■ **Directions**
For the word "computer", copy every line of the material that includes it.

■ **Data extract**
====

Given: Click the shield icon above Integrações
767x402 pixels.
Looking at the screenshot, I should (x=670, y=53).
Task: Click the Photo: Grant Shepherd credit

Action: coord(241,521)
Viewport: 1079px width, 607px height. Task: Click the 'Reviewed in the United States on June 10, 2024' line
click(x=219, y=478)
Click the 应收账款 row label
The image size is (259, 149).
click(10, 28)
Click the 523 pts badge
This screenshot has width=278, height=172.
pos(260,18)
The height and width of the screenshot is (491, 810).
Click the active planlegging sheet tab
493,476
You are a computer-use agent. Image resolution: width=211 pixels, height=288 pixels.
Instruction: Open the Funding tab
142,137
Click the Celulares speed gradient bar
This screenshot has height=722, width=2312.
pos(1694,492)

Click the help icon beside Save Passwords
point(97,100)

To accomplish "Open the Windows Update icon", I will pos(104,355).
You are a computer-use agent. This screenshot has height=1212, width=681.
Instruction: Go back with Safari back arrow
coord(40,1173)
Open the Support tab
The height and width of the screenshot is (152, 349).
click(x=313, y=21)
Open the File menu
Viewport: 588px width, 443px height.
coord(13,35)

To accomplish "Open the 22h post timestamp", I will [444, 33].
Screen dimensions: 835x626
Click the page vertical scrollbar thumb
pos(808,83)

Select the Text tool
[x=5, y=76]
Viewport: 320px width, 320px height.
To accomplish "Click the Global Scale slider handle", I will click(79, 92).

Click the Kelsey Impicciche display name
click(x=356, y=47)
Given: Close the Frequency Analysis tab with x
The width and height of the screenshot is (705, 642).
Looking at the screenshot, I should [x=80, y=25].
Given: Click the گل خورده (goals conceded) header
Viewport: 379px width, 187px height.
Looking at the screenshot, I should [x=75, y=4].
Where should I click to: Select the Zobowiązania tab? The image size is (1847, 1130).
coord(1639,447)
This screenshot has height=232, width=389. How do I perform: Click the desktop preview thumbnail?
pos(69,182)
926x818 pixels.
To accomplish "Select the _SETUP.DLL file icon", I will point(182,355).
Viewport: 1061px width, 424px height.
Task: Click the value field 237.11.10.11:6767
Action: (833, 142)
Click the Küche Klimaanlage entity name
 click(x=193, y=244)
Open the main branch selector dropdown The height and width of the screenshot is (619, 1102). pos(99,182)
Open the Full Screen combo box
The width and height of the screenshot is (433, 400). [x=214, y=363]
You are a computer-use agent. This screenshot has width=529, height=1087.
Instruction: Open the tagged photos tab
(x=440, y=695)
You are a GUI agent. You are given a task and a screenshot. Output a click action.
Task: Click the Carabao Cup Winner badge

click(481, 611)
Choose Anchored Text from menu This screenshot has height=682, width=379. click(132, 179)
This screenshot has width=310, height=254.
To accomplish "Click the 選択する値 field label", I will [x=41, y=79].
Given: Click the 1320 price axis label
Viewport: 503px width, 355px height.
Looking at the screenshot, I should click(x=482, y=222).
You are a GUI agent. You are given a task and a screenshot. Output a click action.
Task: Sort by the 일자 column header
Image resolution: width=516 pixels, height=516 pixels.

====

■ **Result**
You are a computer-use agent. Image resolution: width=211 pixels, height=288 pixels.
You are a computer-use agent. This screenshot has height=1212, width=681.
You are a computer-use agent. This screenshot has width=529, height=1087.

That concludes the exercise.